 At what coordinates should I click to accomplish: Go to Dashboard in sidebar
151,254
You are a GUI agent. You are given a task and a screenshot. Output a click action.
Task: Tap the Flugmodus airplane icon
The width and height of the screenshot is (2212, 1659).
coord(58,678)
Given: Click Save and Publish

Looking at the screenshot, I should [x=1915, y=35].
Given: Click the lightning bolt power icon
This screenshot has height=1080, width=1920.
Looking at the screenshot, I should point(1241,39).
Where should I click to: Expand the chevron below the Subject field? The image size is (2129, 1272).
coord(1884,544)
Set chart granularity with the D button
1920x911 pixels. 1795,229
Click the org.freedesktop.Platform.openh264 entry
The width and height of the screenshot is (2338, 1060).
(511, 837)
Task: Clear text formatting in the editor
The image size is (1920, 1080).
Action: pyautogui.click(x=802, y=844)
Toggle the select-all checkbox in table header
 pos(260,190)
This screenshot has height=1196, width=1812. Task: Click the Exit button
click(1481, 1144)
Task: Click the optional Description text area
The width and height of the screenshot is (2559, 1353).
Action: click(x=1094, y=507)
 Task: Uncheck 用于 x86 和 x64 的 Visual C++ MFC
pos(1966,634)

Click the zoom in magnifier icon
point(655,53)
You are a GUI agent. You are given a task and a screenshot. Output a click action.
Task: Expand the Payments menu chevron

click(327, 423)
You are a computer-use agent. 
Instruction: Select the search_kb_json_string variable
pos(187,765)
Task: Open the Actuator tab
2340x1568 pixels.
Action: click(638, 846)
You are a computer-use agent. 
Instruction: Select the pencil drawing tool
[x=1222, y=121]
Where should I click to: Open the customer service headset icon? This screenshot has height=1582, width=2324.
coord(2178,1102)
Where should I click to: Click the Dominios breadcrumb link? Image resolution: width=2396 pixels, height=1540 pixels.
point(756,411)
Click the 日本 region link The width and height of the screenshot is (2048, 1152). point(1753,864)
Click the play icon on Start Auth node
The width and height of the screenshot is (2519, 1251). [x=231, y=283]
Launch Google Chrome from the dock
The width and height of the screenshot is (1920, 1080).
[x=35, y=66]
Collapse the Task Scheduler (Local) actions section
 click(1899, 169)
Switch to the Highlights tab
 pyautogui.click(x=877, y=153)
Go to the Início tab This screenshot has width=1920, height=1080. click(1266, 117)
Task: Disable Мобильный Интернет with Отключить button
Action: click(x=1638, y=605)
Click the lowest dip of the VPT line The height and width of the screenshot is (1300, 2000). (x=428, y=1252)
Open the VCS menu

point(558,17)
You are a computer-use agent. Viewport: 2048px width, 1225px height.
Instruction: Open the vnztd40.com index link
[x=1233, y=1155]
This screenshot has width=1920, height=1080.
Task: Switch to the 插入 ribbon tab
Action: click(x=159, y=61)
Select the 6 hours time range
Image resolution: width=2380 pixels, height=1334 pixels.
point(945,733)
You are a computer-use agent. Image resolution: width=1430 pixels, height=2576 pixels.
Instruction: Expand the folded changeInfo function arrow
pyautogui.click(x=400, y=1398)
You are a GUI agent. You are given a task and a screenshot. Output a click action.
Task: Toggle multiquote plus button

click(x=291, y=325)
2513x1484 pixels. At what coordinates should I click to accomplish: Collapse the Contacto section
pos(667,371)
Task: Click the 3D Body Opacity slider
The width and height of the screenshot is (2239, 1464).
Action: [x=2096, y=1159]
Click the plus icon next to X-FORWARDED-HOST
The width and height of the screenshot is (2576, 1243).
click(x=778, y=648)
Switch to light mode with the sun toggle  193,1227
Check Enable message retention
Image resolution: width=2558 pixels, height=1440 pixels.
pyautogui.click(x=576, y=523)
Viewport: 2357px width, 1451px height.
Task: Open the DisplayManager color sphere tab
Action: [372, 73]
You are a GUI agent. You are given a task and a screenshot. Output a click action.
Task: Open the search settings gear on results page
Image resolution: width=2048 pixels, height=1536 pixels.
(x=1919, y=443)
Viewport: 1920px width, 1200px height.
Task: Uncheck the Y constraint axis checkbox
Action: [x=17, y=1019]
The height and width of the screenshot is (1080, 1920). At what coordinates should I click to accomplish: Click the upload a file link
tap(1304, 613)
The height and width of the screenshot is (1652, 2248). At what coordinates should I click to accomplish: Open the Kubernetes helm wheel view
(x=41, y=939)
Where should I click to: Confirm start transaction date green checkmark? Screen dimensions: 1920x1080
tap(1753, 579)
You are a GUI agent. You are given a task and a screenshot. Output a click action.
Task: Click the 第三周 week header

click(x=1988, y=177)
================================
> [REQUIRED ACTION]
Go through the material and write each line out again exactly.

> [RESPONSE TO THE TASK]
 At what coordinates should I click to accomplish: Go to Dashboard in sidebar
151,254
You are a GUI agent. You are given a task and a screenshot. Output a click action.
Task: Tap the Flugmodus airplane icon
The width and height of the screenshot is (2212, 1659).
coord(58,678)
Given: Click Save and Publish

Looking at the screenshot, I should [x=1915, y=35].
Given: Click the lightning bolt power icon
This screenshot has height=1080, width=1920.
Looking at the screenshot, I should point(1241,39).
Where should I click to: Expand the chevron below the Subject field? The image size is (2129, 1272).
coord(1884,544)
Set chart granularity with the D button
1920x911 pixels. 1795,229
Click the org.freedesktop.Platform.openh264 entry
The width and height of the screenshot is (2338, 1060).
(511, 837)
Task: Clear text formatting in the editor
The image size is (1920, 1080).
Action: pyautogui.click(x=802, y=844)
Toggle the select-all checkbox in table header
 pos(260,190)
This screenshot has height=1196, width=1812. Task: Click the Exit button
click(1481, 1144)
Task: Click the optional Description text area
The width and height of the screenshot is (2559, 1353).
Action: click(x=1094, y=507)
 Task: Uncheck 用于 x86 和 x64 的 Visual C++ MFC
pos(1966,634)

Click the zoom in magnifier icon
point(655,53)
You are a GUI agent. You are given a task and a screenshot. Output a click action.
Task: Expand the Payments menu chevron

click(327, 423)
You are a computer-use agent. 
Instruction: Select the search_kb_json_string variable
pos(187,765)
Task: Open the Actuator tab
2340x1568 pixels.
Action: click(638, 846)
You are a computer-use agent. 
Instruction: Select the pencil drawing tool
[x=1222, y=121]
Where should I click to: Open the customer service headset icon? This screenshot has height=1582, width=2324.
coord(2178,1102)
Where should I click to: Click the Dominios breadcrumb link? Image resolution: width=2396 pixels, height=1540 pixels.
point(756,411)
Click the 日本 region link The width and height of the screenshot is (2048, 1152). point(1753,864)
Click the play icon on Start Auth node
The width and height of the screenshot is (2519, 1251). [x=231, y=283]
Launch Google Chrome from the dock
The width and height of the screenshot is (1920, 1080).
[x=35, y=66]
Collapse the Task Scheduler (Local) actions section
 click(1899, 169)
Switch to the Highlights tab
 pyautogui.click(x=877, y=153)
Go to the Início tab This screenshot has width=1920, height=1080. click(1266, 117)
Task: Disable Мобильный Интернет with Отключить button
Action: click(x=1638, y=605)
Click the lowest dip of the VPT line The height and width of the screenshot is (1300, 2000). (x=428, y=1252)
Open the VCS menu

point(558,17)
You are a computer-use agent. Viewport: 2048px width, 1225px height.
Instruction: Open the vnztd40.com index link
[x=1233, y=1155]
This screenshot has width=1920, height=1080.
Task: Switch to the 插入 ribbon tab
Action: click(x=159, y=61)
Select the 6 hours time range
Image resolution: width=2380 pixels, height=1334 pixels.
point(945,733)
You are a computer-use agent. Image resolution: width=1430 pixels, height=2576 pixels.
Instruction: Expand the folded changeInfo function arrow
pyautogui.click(x=400, y=1398)
You are a GUI agent. You are given a task and a screenshot. Output a click action.
Task: Toggle multiquote plus button

click(x=291, y=325)
2513x1484 pixels. At what coordinates should I click to accomplish: Collapse the Contacto section
pos(667,371)
Task: Click the 3D Body Opacity slider
The width and height of the screenshot is (2239, 1464).
Action: [x=2096, y=1159]
Click the plus icon next to X-FORWARDED-HOST
The width and height of the screenshot is (2576, 1243).
click(x=778, y=648)
Switch to light mode with the sun toggle  193,1227
Check Enable message retention
Image resolution: width=2558 pixels, height=1440 pixels.
pyautogui.click(x=576, y=523)
Viewport: 2357px width, 1451px height.
Task: Open the DisplayManager color sphere tab
Action: [372, 73]
You are a GUI agent. You are given a task and a screenshot. Output a click action.
Task: Open the search settings gear on results page
Image resolution: width=2048 pixels, height=1536 pixels.
(x=1919, y=443)
Viewport: 1920px width, 1200px height.
Task: Uncheck the Y constraint axis checkbox
Action: [x=17, y=1019]
The height and width of the screenshot is (1080, 1920). At what coordinates should I click to accomplish: Click the upload a file link
tap(1304, 613)
The height and width of the screenshot is (1652, 2248). At what coordinates should I click to accomplish: Open the Kubernetes helm wheel view
(x=41, y=939)
Where should I click to: Confirm start transaction date green checkmark? Screen dimensions: 1920x1080
tap(1753, 579)
You are a GUI agent. You are given a task and a screenshot. Output a click action.
Task: Click the 第三周 week header

click(x=1988, y=177)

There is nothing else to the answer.